## What is needed
Decide whether each statement agrees with the recursive CTE extract below, answering yes or no and quoting the deciding words of the extract. 1. CTEs first appeared in SQL Server 2005. 2. A CTE can be referenced across several statements. 3. The alternative to a recursive CTE that the extract mentions is a WHILE loop.

## Source extract
■ ■ ■ ■

By: Jared Westover | Updated: 2023-11-21 | Comments (2) | Related: > Common Table Expressions
Problem
Have you built a recursive CTE lately? Yeah, me either. In the real world, I use a recursive CTE rarely. Along with a PIVOT operator, the syntax for a recursive CTE terrifies me. But when you break it down, there are only two parts. Don't believe me? Keep on reading. Also, why do I get an error message about maximum recursion exhausted at 100?
Solution
In this article, we'll explore what a recursive CTE is and when to use it. We'll cover the two main parts along with an optional third. I'll mention an alternative to using a recursive CTE—spoiler, it's a WHILE loop. We'll also look at getting around that pesky maximum recursion error. By the end of this article, you'll find building a recursive CTE less intimidating. If you don't need to create one today, I hope you bookmark this article for later.
What is a CTE?
You've likely used a Common Table Expression (CTE) if you write T-SQL. They come in two varieties: non-recursive and recursive. I include the former in every query I write that's longer than two lines of code. Microsoft introduced CTEs in SQL Server 2005—along with synonyms, everyone's favorite feature. Oracle was the first RDBMS I remember building a CTE in, and it was love at first sight.
CTEs are like derived tables and hold a temporary result set—don't confuse them with temporary tables. Unlike temporary tables, you can only reference them in a single statement.

■ ■ ■ ■

## Supplied information
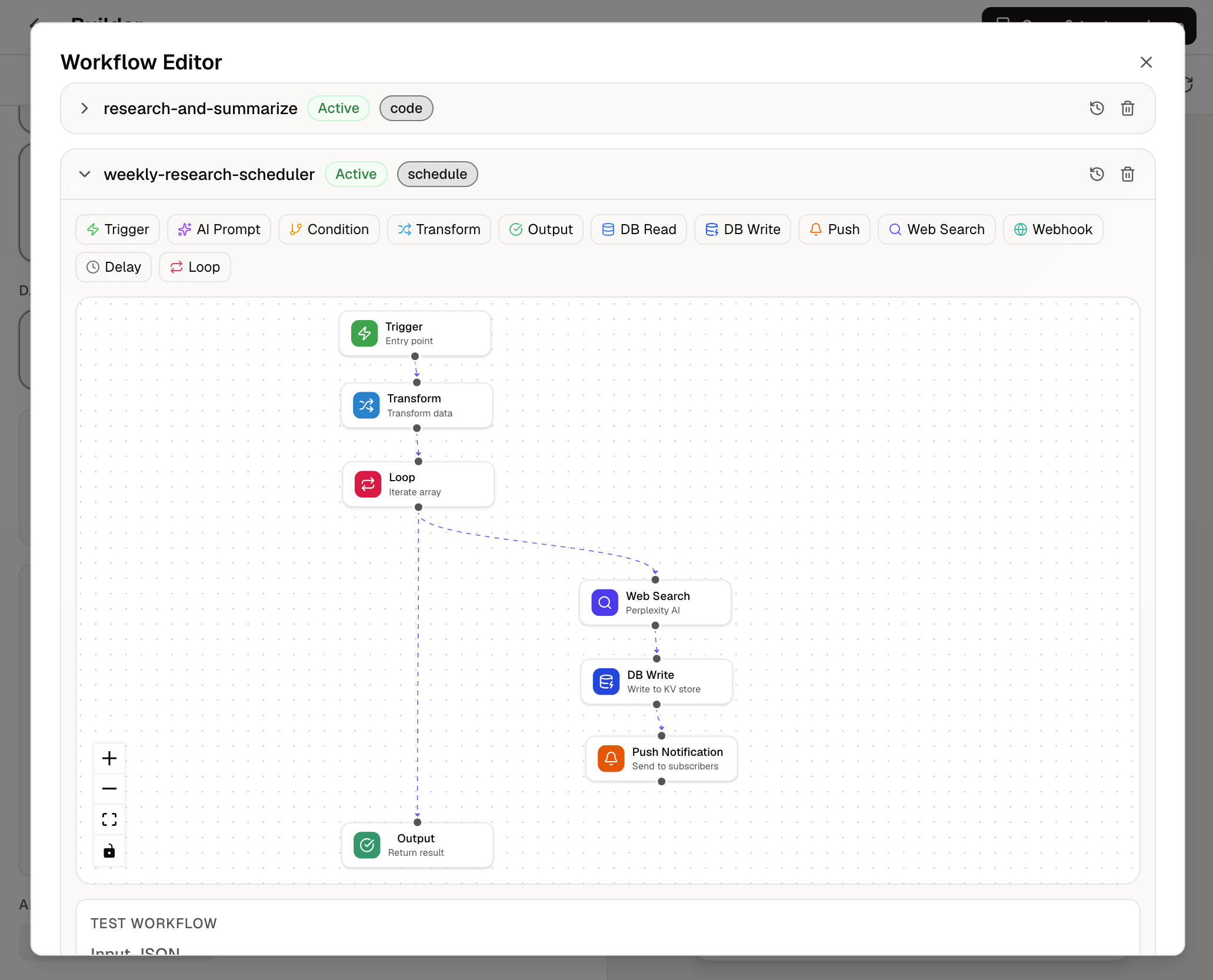This screenshot has height=980, width=1213.
Task: Add a Condition node
Action: point(329,229)
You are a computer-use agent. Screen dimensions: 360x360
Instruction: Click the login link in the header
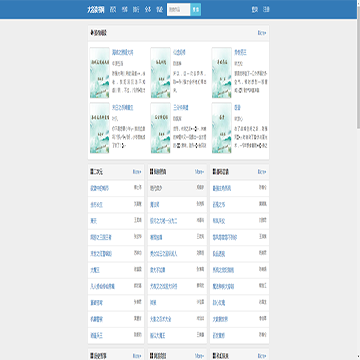255,10
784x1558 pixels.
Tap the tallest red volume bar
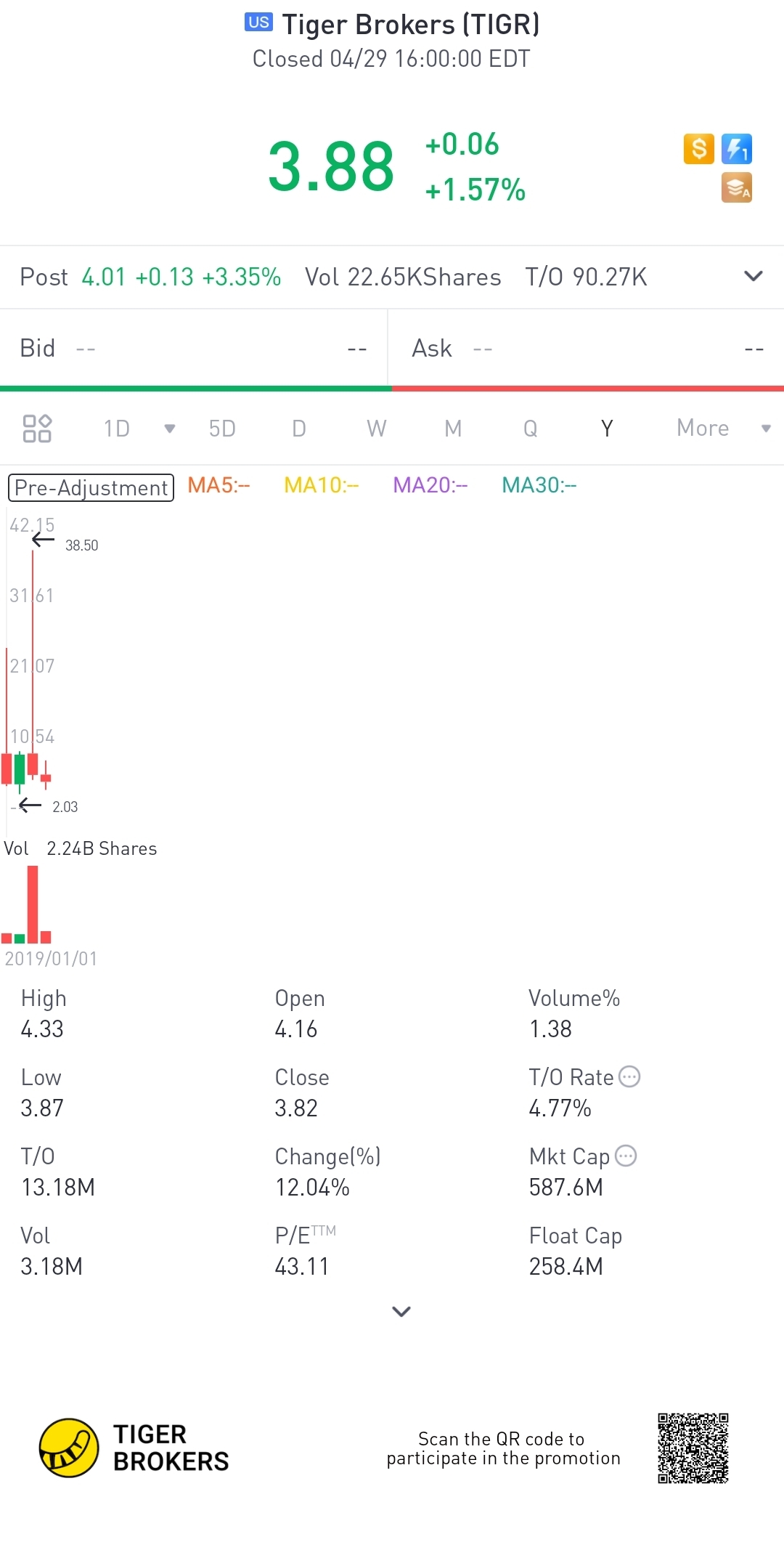coord(33,904)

■ ■ ■ ■

## Answer below
1. Yes: "Microsoft introduced CTEs in SQL Server 2005"
2. No: "Unlike temporary tables, you can only reference them in a single statement."
3. Yes: "spoiler, it's a WHILE loop"